** START Supplied entries **
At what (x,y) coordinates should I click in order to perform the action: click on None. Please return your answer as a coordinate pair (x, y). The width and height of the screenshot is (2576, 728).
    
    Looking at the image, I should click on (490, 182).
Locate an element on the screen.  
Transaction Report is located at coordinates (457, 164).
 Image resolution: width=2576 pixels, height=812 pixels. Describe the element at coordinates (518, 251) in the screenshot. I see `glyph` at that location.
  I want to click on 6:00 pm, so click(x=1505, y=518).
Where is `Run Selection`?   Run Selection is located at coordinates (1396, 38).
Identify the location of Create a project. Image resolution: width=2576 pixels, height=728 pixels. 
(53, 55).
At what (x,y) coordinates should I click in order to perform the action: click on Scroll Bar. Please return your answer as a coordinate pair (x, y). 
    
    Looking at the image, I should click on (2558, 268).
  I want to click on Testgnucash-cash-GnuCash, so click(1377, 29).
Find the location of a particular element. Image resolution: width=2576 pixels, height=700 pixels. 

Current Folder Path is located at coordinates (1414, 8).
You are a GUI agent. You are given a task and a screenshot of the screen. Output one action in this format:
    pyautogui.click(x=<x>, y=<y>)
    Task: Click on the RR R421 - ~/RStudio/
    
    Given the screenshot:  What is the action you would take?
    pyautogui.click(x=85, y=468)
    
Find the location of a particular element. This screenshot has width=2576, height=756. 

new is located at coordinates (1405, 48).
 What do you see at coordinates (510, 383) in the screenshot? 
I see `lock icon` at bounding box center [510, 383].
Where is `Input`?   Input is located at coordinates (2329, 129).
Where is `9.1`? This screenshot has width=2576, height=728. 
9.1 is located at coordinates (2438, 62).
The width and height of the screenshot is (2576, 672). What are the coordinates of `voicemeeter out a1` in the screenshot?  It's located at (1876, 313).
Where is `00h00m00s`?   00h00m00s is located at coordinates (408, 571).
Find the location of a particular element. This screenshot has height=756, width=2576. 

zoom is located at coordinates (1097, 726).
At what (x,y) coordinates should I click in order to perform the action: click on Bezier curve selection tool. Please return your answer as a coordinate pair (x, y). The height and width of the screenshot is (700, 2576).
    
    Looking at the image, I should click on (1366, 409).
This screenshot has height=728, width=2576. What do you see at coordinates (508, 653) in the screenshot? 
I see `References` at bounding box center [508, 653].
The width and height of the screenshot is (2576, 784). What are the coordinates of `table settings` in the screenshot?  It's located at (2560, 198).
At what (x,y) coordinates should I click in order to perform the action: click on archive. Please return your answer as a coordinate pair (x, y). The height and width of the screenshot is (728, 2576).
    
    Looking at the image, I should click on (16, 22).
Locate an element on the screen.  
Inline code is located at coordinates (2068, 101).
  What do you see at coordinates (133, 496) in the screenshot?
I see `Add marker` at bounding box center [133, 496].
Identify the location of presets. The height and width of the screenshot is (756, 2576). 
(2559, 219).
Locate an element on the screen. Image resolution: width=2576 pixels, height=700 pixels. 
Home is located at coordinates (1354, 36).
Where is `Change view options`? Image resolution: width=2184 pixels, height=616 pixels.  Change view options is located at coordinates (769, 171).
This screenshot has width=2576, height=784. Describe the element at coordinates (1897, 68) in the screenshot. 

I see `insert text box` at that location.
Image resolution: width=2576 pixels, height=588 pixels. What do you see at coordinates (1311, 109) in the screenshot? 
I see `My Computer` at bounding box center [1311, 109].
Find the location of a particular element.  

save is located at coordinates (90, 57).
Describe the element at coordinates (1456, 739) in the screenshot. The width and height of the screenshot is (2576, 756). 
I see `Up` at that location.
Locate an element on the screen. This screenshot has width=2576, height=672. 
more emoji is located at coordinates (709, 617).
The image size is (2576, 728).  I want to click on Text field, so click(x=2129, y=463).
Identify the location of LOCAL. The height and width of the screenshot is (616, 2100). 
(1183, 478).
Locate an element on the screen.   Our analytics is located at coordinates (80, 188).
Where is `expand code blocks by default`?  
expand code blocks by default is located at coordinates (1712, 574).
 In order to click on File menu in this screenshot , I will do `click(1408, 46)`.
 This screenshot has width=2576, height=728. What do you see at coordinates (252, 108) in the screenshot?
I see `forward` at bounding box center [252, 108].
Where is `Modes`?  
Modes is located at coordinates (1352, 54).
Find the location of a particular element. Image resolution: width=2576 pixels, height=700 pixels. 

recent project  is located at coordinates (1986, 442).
** END Supplied entries **
What is being asked: Count the lines in the data above that contain the string "location". Give only the number.

Result of this exercise: 11